Photo via State Rep. Tony Tinderholt/Facebook

Texas state rep wants to make all abortion illegal, make women more ‘personally responsible’

He also believes making abortion illegal will reduce pregnancies.


Jessica Machado


Published Jan 24, 2017   Updated May 25, 2021, 3:36 am CDT

The Texas representative who introduced a bill that would make all abortions illegal in the state has explained his reasoning behind his controversial House Bill 948: He believes criminalizing abortion would force women to be more “personally responsible.”

In an interview with the Texas Observer, Rep. Tony Tinderholt said, “Right now, it’s real easy.

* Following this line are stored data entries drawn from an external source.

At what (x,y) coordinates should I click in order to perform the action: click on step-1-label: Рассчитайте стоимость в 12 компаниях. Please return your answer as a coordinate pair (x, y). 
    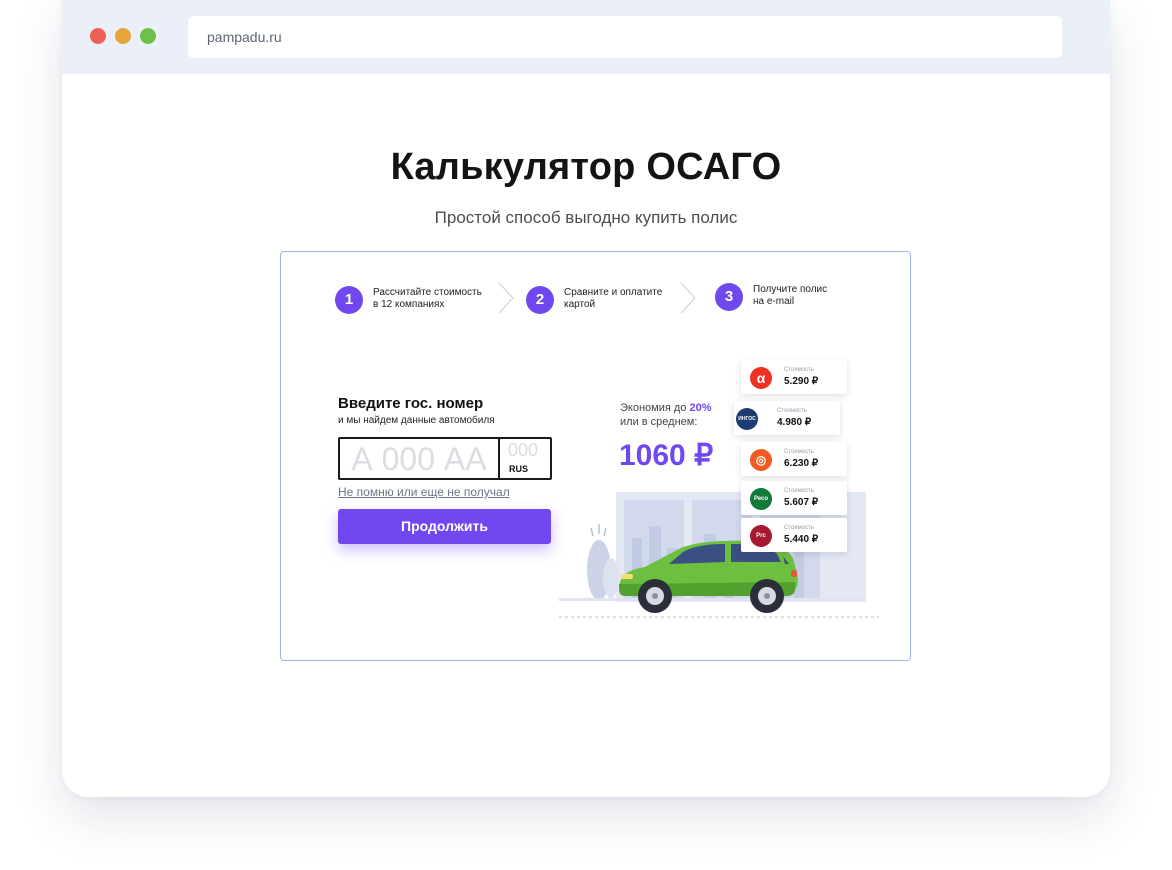
    Looking at the image, I should click on (428, 298).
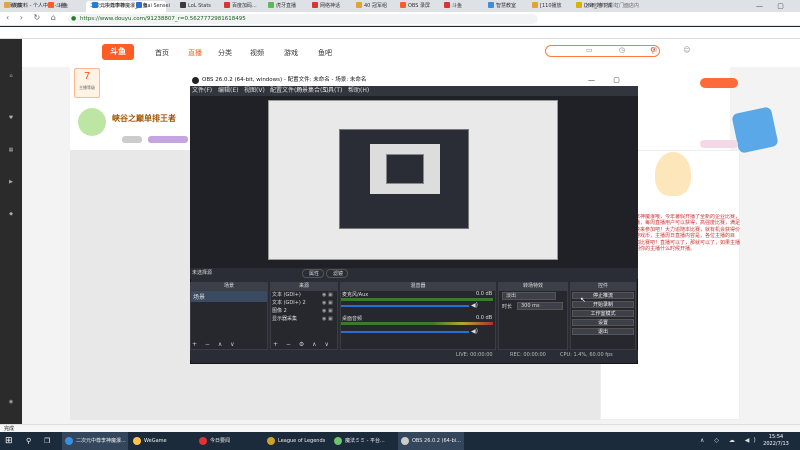  I want to click on nested-preview, so click(405, 169).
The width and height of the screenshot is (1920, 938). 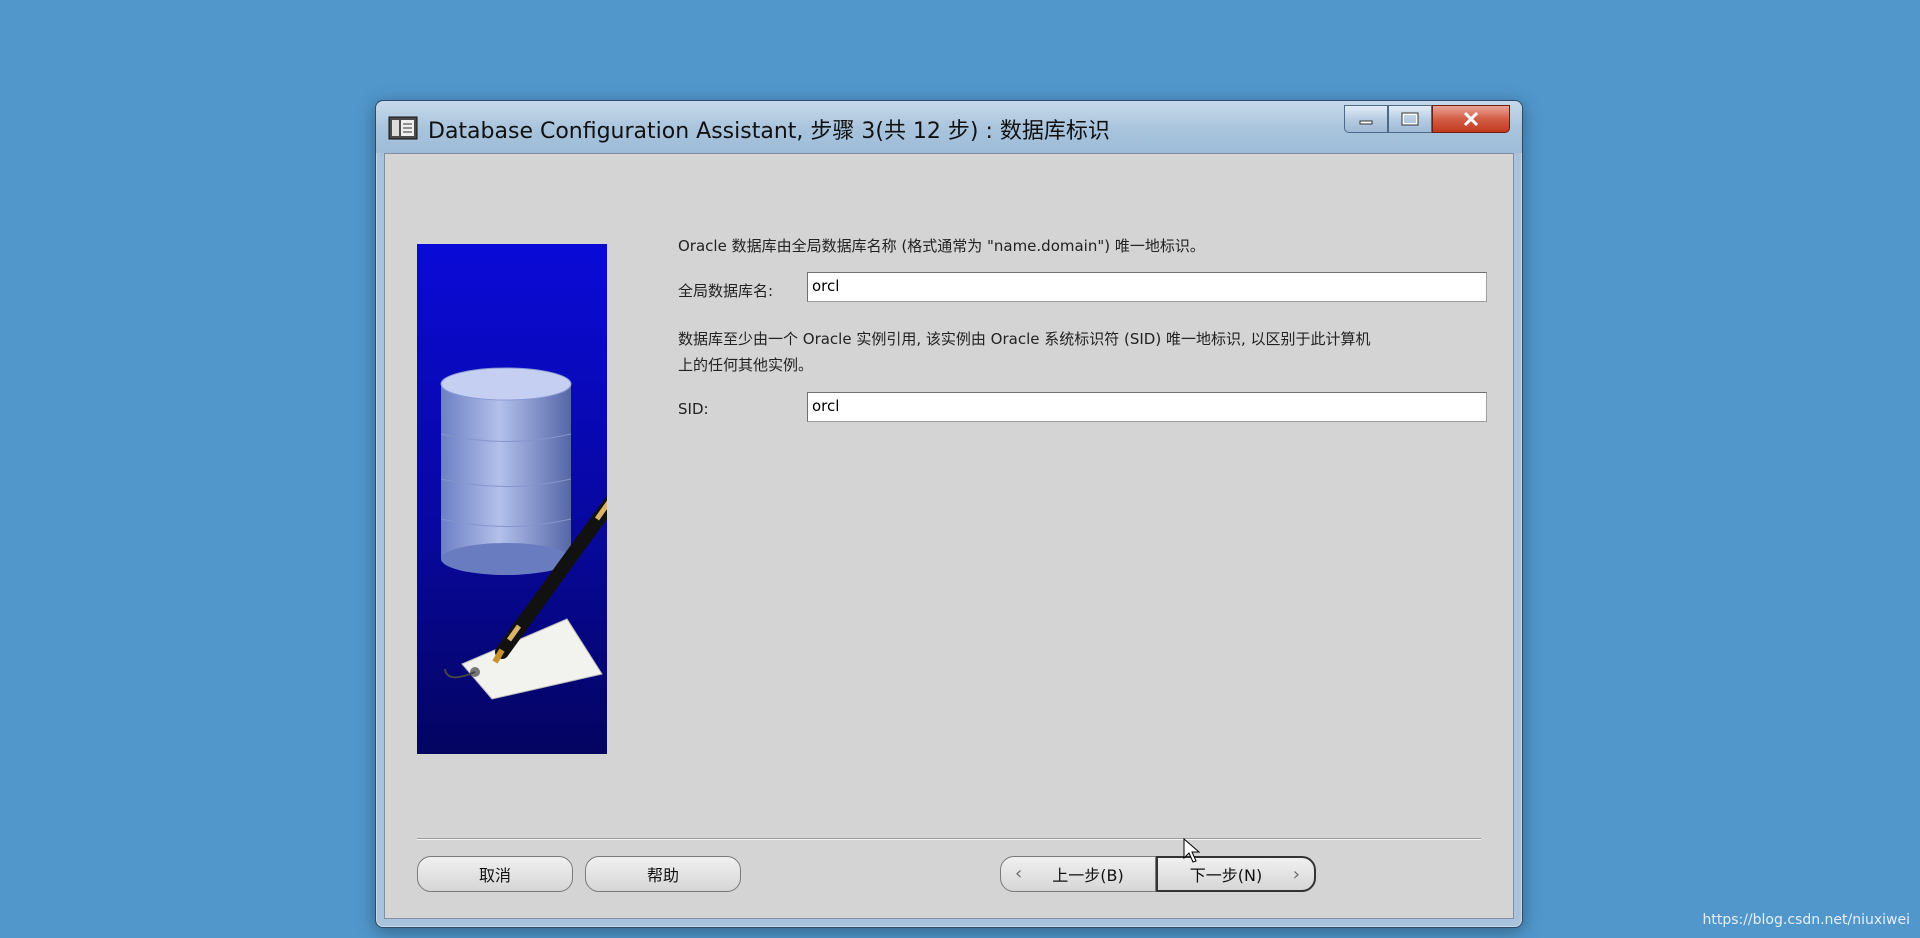 What do you see at coordinates (1192, 852) in the screenshot?
I see `mouse-cursor-icon` at bounding box center [1192, 852].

Right now, they don’t make it important to be personally responsible because they know that they have a backup of ‘Oh, I can just go get an abortion.’”

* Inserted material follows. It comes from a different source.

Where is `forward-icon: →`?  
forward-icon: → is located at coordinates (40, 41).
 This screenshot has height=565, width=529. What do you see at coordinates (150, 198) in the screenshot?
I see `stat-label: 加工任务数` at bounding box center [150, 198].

However, many would argue that Texas is not a state where abortion access is “real easy.” Restrictive laws closed more than half of the state’s clinics between 2013 and 2016, disproportionately affecting black and Latina women and leaving many to seek abortions in other states. While the Supreme Court struck down those laws in July, many of those clinics remain shuttered, since it takes time to rebuild staff and find new facilities. Just this December, Texas also proposed a rule that the fetal tissue from miscarriages and abortions get a proper burial or be cremated. (That rule is currently blocked, awaiting further review from a U.S. District judge.)

Tinderholt went to on to tell the Observer, “Now, we both know that consenting adults don’t always think smartly sometimes. But consenting adults need to also consider the repercussions of the sexual relationship that they’re gonna have, which is a child.”

He also stated that criminalizing all abortion would “reduce pregnancies.”

However, studies have shown that anti-abortion laws don’t lower pregnancy rates—access to contraception does. Instead, criminalizing and restricting access to abortion has historically led to unsafe abortion methods and some women’s deaths.